Dabei zitiert die zwei Jahre später entstandene deutsche Übersetzung dieses Buches im Titel Goethes Divan: „West- und Östliches Gelände“. So wird der in Wilna aufgewachsene Dichter zum Asiaten gemacht. Obwohl Miłosz in dem Buch überlegt, ob auf dem Gymnasium der katholische Religionslehrer einen größeren Einfluss auf ihn gehabt habe als der Lateinlehrer. Und obwohl er in dem Gedicht Ziemia, in dem er über den „gespaltenen Abend“ Europas schreibt, dieses ein „süßes Vaterland“ nennt.

South-up map

Wie soll man heute die Himmelsrichtungen betrachten? Wie die Dritte Welt benennen, wenn unsere Zweite von der Ersten aufgesogen wird? Vielleicht ohne Kompass denken? Dazu wären auf den Kopf gestellte Weltkarten hilfreich. Amerika – normalerweise – Nordamerika, Asien, Europa und Afrika wachsen von ihrem unteren Rand aus wie die Gipfel des Himalaja.

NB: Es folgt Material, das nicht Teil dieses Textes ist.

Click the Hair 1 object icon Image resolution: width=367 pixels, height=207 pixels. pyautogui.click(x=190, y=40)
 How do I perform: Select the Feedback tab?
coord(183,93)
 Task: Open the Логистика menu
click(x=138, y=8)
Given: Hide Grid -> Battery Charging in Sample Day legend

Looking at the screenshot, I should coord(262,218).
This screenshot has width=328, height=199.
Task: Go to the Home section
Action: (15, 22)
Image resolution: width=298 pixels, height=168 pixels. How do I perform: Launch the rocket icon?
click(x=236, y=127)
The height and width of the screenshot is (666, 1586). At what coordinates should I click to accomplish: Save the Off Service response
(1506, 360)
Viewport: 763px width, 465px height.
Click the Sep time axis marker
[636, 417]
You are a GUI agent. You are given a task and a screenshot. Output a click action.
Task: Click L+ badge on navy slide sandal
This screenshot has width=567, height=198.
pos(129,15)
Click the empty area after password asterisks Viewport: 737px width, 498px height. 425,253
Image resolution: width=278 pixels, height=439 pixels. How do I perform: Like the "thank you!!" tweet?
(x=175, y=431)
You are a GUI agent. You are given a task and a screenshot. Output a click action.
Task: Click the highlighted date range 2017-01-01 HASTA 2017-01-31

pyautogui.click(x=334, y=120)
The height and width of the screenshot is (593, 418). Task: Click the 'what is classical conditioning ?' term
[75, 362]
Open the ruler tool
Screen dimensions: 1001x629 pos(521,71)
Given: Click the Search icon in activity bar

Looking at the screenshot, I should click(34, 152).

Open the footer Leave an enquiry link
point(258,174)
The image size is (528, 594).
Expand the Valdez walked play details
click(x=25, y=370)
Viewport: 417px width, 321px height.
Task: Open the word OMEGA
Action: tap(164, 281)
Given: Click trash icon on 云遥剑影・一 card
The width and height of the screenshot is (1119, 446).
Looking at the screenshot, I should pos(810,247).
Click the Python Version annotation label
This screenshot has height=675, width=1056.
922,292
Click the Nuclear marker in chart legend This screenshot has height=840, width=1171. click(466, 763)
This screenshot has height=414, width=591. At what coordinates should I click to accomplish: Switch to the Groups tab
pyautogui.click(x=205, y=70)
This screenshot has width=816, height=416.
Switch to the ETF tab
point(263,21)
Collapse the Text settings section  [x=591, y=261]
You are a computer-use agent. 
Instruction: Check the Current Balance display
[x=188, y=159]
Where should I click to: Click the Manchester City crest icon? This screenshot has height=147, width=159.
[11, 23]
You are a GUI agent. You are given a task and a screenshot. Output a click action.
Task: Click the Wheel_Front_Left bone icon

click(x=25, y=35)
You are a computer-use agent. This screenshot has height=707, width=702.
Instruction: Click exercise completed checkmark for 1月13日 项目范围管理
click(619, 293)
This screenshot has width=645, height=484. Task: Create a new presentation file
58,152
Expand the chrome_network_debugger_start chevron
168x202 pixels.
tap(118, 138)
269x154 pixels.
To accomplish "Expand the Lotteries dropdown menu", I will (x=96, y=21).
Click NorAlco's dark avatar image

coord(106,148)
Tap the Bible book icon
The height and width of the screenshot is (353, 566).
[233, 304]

Amerika – sonst – Südamerika und Australien heben sich empor wie schwerelose Wölkchen. Ich werde nicht vergessen, wie mir beim ersten Mal ein solcher Anblick zu denken gab. Die umgedrehte Karte hing bei einem Deutschen an der Wand. Bei einem Freund von jenseits der in diesem Moment zeitweise östlichen Grenze.